Не скажу, чтобы мне очень нравилась эта Ниневия, это, бесспорно, не самый красивый город моего отечества; Кайзерсашерн красивее, но ему проще быть красивым и достойным, с него ничего не спрашивают, кроме тишины и древности, пульс его уже не бьётся. А мой Лейпциг — как он великолепен, здания, будто сложенные из пёстрых детских кубиков, к тому же речь у здешних жителей препохабная, так что страх берёт, когда надо зайти в лавку, очень уж трудно с ними столковаться, — кажется, будто наш ласковый, сонный тюрингский говор разбудили и навязали ему дерзость семисот тысяч безбожно говорливых ртов с выдавшейся вперёд нижней челюстью. Ужасно, ужасно! Но, разумеется, всё это не со зла и вдобавок перемешано с насмешкой над собой, которую они могут себе позволить благодаря здешнему всемирному пульсу: centrum musicae, centrum[39] книгопечатания и книготорговли, достославный университет, впрочем разбросанный по разным зданиям, — главное на Августплаце, библиотека при филармонии, факультеты тоже имеют свои особые здания, философский помещается в так называемом Красном доме на Променаде, юридический — в Collegium beatae Virginis[40] — на моей Петерсштрассе, где я, сойдя с поезда и едва вступив в город, уже нашёл себе подходящий кров.
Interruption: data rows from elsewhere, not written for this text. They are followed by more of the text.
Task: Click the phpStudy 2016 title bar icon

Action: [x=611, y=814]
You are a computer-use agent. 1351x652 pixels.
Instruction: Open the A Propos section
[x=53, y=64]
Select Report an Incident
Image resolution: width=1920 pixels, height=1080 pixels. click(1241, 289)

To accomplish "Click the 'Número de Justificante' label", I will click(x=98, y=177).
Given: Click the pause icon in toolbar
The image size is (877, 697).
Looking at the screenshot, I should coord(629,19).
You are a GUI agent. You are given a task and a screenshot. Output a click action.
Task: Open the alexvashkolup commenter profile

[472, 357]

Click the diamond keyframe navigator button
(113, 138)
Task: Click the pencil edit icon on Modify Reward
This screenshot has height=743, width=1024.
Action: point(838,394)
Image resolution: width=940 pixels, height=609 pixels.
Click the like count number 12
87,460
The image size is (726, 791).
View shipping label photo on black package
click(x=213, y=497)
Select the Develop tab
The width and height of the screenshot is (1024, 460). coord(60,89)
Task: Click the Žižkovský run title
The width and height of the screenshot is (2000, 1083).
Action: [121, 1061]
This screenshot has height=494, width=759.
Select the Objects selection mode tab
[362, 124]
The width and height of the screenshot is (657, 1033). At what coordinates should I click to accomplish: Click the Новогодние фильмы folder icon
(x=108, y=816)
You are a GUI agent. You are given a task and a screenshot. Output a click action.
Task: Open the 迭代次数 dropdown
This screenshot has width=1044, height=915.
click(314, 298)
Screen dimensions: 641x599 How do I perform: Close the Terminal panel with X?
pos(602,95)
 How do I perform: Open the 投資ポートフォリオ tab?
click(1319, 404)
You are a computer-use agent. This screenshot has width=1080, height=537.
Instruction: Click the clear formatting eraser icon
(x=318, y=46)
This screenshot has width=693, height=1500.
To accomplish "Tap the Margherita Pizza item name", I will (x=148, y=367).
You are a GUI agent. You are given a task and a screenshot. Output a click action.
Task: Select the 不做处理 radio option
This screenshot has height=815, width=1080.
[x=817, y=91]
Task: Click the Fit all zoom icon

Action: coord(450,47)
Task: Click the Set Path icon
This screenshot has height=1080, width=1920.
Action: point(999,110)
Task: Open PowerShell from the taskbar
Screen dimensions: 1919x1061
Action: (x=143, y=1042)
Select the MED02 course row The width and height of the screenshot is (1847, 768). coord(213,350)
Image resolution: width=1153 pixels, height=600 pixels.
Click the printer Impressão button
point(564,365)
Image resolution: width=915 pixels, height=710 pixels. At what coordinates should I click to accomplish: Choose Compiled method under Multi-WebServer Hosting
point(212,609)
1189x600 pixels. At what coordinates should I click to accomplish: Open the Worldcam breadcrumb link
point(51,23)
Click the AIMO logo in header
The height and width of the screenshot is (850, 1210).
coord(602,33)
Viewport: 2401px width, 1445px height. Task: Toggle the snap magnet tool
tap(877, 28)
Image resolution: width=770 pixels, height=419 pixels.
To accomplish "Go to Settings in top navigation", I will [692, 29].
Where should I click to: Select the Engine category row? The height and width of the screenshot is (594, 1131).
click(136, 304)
Приехал около полудня, оставил вещи в камере хранения, отправился, словно меня кто повёл, именно на эту улицу, увидел билетик на водосточной трубе, позвонил и через пять минут уже договорился с толстой, жутко коверкающей немецкий язык хозяйкой относительно стола и двух комнат в первом этаже. Было так рано, что я ещё восхищённым новичком успел осмотреть чуть ли не весь город, — на сей раз меня и вправду повели, вернее повёл рассыльный, доставивший с вокзала мой чемодан. Отсюда всё и пошло: имею в виду ту поганую историю, о которой упомянул вначале и к которой ещё возвращусь.